SOURCE PASSAGE |
Tom Hanks - 2019 - Actor

(Credits: Far Out / YouTube Still)

Thu 12 February 2026 19:12, UK

Music was always meant to be temporary. Even though record industries have made a mint out of selling the back catalogues of the biggest artists in the world, the genesis of rock and roll was about making the kind of music that could resonate with people at the moment, rather than being carried on like hymns for generations to come. 

This attitude gave the music its essential pop and fizz, inspiring a legion of youngsters with its vital devil-may-care spirit. Among the most inspired was Tom Hanks. As a young kid who was constantly moving from city to city as a youngster, rock and roll became an endearing company. 

In this way, it did achieve wider resonance in his life (and just about everyone else’s too). That’s how despite its temporary nature, rock and roll endures. The best icons of the genre have, therefore, achieved timelessness. And Hanks was convinced that George Harrison’s music would be played long after he was gone.

When Hanks was a little kid, he was already an avid fan of what was coming out of the American rock scene. Before The Beatles and The Rolling Stones arrived across the Atlantic, the sounds of Elvis Presley were already sending shockwaves through the rock and roll world, bringing with it the kind of excitement that normally had to be reserved for activities behind closed doors.

WHAT YOU NEED TO DO | List every musician or band named in the article about Tom Hanks and rock and roll. The material after this point is separate from the article about Tom Hanks and rock and roll.

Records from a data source
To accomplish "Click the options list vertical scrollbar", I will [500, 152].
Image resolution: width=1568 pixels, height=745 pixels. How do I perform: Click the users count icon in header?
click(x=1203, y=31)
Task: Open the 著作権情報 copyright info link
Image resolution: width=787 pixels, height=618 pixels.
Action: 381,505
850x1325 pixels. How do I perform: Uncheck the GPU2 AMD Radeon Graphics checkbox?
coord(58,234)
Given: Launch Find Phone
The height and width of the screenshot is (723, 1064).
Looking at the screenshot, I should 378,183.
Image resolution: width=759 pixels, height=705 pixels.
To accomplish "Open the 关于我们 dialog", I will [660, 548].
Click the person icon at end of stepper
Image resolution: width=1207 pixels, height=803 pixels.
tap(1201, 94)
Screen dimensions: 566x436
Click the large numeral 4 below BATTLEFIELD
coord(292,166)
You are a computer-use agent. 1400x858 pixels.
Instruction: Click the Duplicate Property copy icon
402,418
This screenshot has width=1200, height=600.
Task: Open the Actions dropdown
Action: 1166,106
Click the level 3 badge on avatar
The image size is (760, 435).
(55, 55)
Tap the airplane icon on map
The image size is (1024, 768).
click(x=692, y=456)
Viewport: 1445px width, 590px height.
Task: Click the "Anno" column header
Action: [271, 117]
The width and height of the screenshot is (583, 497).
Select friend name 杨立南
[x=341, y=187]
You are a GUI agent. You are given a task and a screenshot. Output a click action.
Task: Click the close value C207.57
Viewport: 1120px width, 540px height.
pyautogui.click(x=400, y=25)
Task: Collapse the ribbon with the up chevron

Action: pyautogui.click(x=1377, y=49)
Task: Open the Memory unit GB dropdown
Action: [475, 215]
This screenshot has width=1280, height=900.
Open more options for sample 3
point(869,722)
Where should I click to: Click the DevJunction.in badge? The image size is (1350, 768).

EXERCISE OUTPUT | George Harrison, The Beatles, The Rolling Stones, Elvis Presley